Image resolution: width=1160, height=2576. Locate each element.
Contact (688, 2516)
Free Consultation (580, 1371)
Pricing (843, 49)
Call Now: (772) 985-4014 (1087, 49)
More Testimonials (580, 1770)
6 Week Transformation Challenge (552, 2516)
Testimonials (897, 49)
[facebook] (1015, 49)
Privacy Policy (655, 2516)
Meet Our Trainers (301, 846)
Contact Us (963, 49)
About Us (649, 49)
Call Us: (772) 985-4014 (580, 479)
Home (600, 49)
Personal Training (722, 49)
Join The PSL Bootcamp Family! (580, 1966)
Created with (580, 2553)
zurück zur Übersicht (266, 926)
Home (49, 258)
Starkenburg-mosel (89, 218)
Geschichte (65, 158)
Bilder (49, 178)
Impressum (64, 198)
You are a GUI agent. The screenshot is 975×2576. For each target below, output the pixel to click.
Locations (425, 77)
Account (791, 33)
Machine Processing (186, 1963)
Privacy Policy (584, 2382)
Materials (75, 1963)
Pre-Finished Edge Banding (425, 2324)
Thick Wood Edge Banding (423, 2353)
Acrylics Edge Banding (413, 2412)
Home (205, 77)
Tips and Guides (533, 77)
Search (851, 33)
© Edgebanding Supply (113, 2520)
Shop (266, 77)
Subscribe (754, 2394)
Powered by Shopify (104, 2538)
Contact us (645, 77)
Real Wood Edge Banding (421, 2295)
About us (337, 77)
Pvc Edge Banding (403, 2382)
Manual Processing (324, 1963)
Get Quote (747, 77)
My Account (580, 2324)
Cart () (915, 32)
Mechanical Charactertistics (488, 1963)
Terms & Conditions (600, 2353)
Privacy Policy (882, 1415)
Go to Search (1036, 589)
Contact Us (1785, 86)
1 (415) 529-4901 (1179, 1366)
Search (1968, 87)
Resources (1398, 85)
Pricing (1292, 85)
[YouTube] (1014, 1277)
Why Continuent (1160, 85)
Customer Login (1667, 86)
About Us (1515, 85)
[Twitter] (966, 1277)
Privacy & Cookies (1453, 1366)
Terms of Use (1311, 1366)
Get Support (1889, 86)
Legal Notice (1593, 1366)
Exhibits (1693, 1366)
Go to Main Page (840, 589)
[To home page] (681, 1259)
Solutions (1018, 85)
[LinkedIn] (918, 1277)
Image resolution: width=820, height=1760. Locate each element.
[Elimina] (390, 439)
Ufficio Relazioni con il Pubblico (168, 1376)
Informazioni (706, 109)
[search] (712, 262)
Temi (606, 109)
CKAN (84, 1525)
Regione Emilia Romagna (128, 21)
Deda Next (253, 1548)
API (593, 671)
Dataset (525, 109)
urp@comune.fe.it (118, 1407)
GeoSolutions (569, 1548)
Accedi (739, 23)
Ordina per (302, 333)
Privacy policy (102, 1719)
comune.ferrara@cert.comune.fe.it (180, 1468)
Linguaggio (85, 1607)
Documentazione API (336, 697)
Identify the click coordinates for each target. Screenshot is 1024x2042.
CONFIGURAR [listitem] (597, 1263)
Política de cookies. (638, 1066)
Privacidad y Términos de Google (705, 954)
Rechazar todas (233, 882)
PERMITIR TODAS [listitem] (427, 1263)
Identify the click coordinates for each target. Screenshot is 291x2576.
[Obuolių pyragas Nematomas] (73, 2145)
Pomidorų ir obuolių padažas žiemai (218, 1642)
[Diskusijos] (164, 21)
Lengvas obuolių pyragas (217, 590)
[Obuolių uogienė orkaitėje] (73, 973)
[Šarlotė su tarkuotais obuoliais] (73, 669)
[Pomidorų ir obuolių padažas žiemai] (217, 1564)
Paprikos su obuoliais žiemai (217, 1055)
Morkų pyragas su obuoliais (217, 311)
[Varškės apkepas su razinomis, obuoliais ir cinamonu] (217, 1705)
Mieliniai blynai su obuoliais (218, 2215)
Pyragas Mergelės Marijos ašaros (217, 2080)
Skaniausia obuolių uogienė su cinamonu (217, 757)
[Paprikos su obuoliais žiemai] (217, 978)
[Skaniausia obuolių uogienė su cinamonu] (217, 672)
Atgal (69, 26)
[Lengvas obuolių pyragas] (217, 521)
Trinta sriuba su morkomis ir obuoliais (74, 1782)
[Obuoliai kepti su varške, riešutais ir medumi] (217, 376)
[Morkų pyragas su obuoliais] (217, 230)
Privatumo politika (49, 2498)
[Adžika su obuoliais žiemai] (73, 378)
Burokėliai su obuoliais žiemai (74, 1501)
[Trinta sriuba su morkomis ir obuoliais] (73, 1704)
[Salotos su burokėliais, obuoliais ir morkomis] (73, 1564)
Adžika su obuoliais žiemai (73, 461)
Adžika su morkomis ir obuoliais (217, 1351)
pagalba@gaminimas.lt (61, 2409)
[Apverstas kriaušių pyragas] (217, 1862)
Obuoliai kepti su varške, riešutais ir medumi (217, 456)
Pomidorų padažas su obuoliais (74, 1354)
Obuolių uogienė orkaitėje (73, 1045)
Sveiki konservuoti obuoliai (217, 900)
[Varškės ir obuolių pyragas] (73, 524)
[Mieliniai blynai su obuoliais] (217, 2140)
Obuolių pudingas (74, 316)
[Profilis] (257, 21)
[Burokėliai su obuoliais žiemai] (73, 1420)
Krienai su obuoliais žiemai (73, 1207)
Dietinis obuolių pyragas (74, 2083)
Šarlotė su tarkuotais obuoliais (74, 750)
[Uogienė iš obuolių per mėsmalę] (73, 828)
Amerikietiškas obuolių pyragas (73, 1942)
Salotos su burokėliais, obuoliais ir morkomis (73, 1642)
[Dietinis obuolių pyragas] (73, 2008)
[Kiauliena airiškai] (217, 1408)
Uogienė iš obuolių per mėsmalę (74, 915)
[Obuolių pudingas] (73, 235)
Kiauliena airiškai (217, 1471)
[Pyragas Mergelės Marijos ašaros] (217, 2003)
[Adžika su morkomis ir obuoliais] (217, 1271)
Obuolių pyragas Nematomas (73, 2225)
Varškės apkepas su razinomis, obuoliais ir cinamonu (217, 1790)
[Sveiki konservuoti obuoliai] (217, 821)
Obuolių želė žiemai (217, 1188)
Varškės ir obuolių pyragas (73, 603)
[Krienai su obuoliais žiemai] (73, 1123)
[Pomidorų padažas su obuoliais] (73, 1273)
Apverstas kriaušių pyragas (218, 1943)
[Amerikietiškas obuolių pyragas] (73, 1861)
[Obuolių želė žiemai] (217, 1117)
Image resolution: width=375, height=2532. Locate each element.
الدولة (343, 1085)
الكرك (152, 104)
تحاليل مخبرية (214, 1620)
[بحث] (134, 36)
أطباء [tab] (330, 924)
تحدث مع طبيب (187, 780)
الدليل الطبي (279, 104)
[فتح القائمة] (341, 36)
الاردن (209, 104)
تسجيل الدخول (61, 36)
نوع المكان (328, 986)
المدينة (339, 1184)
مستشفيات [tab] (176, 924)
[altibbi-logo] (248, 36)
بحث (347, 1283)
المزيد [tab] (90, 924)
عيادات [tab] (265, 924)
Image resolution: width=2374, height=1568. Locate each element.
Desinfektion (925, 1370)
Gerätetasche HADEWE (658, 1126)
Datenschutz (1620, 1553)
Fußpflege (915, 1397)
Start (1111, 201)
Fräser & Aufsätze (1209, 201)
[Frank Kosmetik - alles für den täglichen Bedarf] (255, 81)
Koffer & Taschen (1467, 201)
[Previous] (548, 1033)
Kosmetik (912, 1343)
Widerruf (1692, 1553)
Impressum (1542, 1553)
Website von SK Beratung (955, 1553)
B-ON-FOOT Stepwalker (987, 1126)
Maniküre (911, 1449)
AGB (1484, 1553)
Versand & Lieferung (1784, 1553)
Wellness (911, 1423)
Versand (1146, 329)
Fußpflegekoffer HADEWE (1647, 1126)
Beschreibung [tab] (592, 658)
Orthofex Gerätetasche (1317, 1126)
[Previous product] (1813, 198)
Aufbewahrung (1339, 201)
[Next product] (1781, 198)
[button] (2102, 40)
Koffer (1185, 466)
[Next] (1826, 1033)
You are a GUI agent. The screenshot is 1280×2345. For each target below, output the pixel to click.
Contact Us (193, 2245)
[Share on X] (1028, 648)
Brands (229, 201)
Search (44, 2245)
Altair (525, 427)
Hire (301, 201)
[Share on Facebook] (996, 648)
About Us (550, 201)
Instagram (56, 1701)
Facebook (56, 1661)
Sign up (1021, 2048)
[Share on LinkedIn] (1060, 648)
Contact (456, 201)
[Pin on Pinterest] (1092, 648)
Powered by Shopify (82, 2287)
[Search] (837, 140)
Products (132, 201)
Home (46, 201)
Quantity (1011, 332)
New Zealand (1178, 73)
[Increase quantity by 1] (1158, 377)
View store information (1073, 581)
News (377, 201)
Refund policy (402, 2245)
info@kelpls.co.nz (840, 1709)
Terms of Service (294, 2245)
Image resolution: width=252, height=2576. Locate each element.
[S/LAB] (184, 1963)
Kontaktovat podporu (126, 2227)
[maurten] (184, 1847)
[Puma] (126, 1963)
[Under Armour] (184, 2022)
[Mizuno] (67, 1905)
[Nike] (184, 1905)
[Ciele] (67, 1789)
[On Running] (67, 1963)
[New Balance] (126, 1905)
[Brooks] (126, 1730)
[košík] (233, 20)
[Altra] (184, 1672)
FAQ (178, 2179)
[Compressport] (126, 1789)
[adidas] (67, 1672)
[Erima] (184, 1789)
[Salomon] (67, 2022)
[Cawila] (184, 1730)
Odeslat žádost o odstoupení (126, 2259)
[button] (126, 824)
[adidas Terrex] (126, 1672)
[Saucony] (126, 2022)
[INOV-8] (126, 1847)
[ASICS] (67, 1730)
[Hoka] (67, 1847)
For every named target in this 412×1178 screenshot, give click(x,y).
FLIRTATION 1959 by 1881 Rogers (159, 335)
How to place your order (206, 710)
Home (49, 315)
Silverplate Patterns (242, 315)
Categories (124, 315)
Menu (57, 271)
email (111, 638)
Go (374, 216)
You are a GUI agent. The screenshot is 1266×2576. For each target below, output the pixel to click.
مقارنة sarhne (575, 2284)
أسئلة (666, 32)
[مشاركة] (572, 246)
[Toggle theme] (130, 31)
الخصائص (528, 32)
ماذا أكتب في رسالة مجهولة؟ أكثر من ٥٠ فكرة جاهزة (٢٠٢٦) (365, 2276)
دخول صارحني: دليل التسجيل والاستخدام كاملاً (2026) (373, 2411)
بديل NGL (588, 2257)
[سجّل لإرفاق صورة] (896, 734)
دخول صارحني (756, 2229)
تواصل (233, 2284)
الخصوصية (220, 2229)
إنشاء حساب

Problem description —
An exact, complete copy of the lines above from the one with "[Paprikos su obuoliais žiemai] (217, 978)" through the one with "[Morkų pyragas su obuoliais] (217, 230)" is the whole answer.

Output of the exercise —
[Paprikos su obuoliais žiemai] (217, 978)
[Skaniausia obuolių uogienė su cinamonu] (217, 672)
Atgal (69, 26)
[Lengvas obuolių pyragas] (217, 521)
Trinta sriuba su morkomis ir obuoliais (74, 1782)
[Obuoliai kepti su varške, riešutais ir medumi] (217, 376)
[Morkų pyragas su obuoliais] (217, 230)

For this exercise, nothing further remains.